[Tus instrucciones] ¿Puedes reproducir todos los registros de abajo, línea por línea y sin cambiar nada?

[Material del ejercicio]
○ ○ ○ ○

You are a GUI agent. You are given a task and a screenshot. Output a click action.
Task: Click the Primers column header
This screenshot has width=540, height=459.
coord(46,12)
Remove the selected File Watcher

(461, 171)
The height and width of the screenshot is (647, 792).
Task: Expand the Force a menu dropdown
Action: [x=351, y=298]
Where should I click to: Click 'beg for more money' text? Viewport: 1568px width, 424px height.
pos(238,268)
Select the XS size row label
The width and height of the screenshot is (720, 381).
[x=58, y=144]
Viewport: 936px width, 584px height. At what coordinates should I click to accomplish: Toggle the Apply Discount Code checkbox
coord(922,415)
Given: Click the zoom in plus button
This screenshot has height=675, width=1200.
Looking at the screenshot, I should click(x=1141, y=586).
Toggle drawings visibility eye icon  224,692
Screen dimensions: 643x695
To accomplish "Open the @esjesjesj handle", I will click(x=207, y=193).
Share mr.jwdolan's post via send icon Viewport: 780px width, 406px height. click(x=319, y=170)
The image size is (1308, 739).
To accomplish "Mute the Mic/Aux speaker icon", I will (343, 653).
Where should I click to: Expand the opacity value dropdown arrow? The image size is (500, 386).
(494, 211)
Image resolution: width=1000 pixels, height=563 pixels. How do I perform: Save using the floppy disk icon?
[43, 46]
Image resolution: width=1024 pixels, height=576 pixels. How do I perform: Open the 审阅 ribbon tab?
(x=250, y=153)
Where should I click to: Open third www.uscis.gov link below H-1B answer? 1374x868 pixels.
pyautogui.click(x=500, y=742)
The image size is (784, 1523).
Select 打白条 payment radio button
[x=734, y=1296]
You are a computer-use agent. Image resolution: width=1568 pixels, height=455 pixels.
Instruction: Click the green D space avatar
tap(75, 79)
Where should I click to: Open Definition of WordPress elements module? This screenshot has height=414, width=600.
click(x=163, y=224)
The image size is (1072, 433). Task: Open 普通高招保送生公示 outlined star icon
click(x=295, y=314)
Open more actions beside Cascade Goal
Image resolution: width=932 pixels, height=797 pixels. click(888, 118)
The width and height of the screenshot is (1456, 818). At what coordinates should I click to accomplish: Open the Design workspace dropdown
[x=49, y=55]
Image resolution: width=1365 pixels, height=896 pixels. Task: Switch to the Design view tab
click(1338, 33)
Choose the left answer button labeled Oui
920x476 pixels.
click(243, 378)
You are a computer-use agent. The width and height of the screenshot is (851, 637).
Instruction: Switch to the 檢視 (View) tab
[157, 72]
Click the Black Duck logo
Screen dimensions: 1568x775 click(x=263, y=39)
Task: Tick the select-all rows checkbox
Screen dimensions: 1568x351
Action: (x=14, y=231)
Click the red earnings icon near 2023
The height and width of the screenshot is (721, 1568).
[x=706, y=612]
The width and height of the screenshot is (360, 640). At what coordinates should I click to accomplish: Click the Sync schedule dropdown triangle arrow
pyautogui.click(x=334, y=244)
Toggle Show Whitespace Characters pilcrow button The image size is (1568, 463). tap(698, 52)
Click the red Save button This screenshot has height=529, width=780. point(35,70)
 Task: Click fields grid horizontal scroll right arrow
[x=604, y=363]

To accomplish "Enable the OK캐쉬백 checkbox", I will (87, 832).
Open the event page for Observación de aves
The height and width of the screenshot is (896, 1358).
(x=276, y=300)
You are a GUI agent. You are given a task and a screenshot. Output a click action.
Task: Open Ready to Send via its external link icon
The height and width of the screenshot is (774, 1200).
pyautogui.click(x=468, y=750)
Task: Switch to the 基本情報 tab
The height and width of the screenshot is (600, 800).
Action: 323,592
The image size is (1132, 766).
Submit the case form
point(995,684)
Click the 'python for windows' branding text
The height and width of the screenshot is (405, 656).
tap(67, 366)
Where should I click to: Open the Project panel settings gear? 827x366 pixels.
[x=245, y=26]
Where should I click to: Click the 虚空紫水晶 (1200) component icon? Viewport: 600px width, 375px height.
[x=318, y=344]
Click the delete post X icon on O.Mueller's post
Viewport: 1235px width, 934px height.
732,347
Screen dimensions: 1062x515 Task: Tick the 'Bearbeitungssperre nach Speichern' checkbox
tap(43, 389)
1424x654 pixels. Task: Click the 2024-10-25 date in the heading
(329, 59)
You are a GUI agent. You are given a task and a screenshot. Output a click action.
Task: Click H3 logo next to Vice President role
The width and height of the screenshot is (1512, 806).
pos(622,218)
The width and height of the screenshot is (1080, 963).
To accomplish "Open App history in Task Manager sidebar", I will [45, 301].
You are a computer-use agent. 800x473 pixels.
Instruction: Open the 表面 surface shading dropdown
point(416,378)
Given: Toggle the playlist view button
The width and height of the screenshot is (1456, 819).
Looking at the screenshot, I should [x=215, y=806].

○ ○ ○ ○

[Resultado del ejercicio]
You are a GUI agent. You are given a task and a screenshot. Output a click action.
Task: Click the Primers column header
This screenshot has width=540, height=459.
coord(46,12)
Remove the selected File Watcher

(461, 171)
The height and width of the screenshot is (647, 792).
Task: Expand the Force a menu dropdown
Action: [x=351, y=298]
Where should I click to: Click 'beg for more money' text? Viewport: 1568px width, 424px height.
pos(238,268)
Select the XS size row label
The width and height of the screenshot is (720, 381).
[x=58, y=144]
Viewport: 936px width, 584px height. At what coordinates should I click to accomplish: Toggle the Apply Discount Code checkbox
coord(922,415)
Given: Click the zoom in plus button
This screenshot has height=675, width=1200.
Looking at the screenshot, I should click(x=1141, y=586).
Toggle drawings visibility eye icon  224,692
Screen dimensions: 643x695
To accomplish "Open the @esjesjesj handle", I will click(x=207, y=193).
Share mr.jwdolan's post via send icon Viewport: 780px width, 406px height. click(x=319, y=170)
The image size is (1308, 739).
To accomplish "Mute the Mic/Aux speaker icon", I will (343, 653).
Where should I click to: Expand the opacity value dropdown arrow? The image size is (500, 386).
(494, 211)
Image resolution: width=1000 pixels, height=563 pixels. How do I perform: Save using the floppy disk icon?
[43, 46]
Image resolution: width=1024 pixels, height=576 pixels. How do I perform: Open the 审阅 ribbon tab?
(x=250, y=153)
Where should I click to: Open third www.uscis.gov link below H-1B answer? 1374x868 pixels.
pyautogui.click(x=500, y=742)
The image size is (784, 1523).
Select 打白条 payment radio button
[x=734, y=1296]
You are a computer-use agent. Image resolution: width=1568 pixels, height=455 pixels.
Instruction: Click the green D space avatar
tap(75, 79)
Where should I click to: Open Definition of WordPress elements module? This screenshot has height=414, width=600.
click(x=163, y=224)
The image size is (1072, 433). Task: Open 普通高招保送生公示 outlined star icon
click(x=295, y=314)
Open more actions beside Cascade Goal
Image resolution: width=932 pixels, height=797 pixels. click(888, 118)
The width and height of the screenshot is (1456, 818). At what coordinates should I click to accomplish: Open the Design workspace dropdown
[x=49, y=55]
Image resolution: width=1365 pixels, height=896 pixels. Task: Switch to the Design view tab
click(1338, 33)
Choose the left answer button labeled Oui
920x476 pixels.
click(243, 378)
You are a computer-use agent. The width and height of the screenshot is (851, 637).
Instruction: Switch to the 檢視 (View) tab
[157, 72]
Click the Black Duck logo
Screen dimensions: 1568x775 click(x=263, y=39)
Task: Tick the select-all rows checkbox
Screen dimensions: 1568x351
Action: (x=14, y=231)
Click the red earnings icon near 2023
The height and width of the screenshot is (721, 1568).
[x=706, y=612]
The width and height of the screenshot is (360, 640). At what coordinates should I click to accomplish: Click the Sync schedule dropdown triangle arrow
pyautogui.click(x=334, y=244)
Toggle Show Whitespace Characters pilcrow button The image size is (1568, 463). tap(698, 52)
Click the red Save button This screenshot has height=529, width=780. point(35,70)
 Task: Click fields grid horizontal scroll right arrow
[x=604, y=363]

To accomplish "Enable the OK캐쉬백 checkbox", I will (87, 832).
Open the event page for Observación de aves
The height and width of the screenshot is (896, 1358).
(x=276, y=300)
You are a GUI agent. You are given a task and a screenshot. Output a click action.
Task: Open Ready to Send via its external link icon
The height and width of the screenshot is (774, 1200).
pyautogui.click(x=468, y=750)
Task: Switch to the 基本情報 tab
The height and width of the screenshot is (600, 800).
Action: 323,592
The image size is (1132, 766).
Submit the case form
point(995,684)
Click the 'python for windows' branding text
The height and width of the screenshot is (405, 656).
tap(67, 366)
Where should I click to: Open the Project panel settings gear? 827x366 pixels.
[x=245, y=26]
Where should I click to: Click the 虚空紫水晶 (1200) component icon? Viewport: 600px width, 375px height.
[x=318, y=344]
Click the delete post X icon on O.Mueller's post
Viewport: 1235px width, 934px height.
732,347
Screen dimensions: 1062x515 Task: Tick the 'Bearbeitungssperre nach Speichern' checkbox
tap(43, 389)
1424x654 pixels. Task: Click the 2024-10-25 date in the heading
(329, 59)
You are a GUI agent. You are given a task and a screenshot. Output a click action.
Task: Click H3 logo next to Vice President role
The width and height of the screenshot is (1512, 806).
pos(622,218)
The width and height of the screenshot is (1080, 963).
To accomplish "Open App history in Task Manager sidebar", I will [45, 301].
You are a computer-use agent. 800x473 pixels.
Instruction: Open the 表面 surface shading dropdown
point(416,378)
Given: Toggle the playlist view button
The width and height of the screenshot is (1456, 819).
Looking at the screenshot, I should [x=215, y=806].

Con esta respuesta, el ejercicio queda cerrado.